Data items
*** Block opens ***
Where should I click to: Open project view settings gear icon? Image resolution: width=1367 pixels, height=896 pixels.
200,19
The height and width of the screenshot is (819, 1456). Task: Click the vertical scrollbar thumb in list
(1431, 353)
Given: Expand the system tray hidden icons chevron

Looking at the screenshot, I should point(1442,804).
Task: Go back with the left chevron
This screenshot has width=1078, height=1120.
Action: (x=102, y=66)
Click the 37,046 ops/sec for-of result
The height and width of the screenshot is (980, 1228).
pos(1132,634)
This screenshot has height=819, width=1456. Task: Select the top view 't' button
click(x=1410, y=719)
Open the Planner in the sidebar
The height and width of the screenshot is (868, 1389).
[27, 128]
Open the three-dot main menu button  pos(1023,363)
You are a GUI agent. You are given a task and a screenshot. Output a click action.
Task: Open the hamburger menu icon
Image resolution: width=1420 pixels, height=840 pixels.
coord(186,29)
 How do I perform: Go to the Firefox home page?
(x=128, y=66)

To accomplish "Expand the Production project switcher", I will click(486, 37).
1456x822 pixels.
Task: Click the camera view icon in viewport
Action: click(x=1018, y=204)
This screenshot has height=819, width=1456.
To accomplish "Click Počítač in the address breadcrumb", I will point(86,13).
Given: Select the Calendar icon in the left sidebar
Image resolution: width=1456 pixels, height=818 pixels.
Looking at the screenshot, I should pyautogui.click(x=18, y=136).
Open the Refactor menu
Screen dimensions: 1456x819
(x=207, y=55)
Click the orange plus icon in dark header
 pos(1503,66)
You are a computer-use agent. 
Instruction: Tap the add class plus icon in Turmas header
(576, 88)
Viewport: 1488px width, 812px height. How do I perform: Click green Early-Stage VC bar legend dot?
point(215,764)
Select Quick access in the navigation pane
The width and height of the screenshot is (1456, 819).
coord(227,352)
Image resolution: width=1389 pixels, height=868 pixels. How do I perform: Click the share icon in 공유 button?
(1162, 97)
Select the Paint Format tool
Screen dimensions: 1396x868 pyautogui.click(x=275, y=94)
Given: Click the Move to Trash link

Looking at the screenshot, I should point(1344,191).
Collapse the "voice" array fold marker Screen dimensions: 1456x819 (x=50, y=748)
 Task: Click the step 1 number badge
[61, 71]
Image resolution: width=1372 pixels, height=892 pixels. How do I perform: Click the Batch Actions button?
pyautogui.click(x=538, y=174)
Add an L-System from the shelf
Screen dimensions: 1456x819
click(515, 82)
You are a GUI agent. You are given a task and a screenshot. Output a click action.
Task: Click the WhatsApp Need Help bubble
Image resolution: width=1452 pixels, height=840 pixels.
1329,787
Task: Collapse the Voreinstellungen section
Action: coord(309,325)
*** Block closes ***
PROBLEM STATEMENT
Every line above that includes the word "left" must appear in the answer.

SOLVED PROBLEM
Task: Go back with the left chevron
Given: Select the Calendar icon in the left sidebar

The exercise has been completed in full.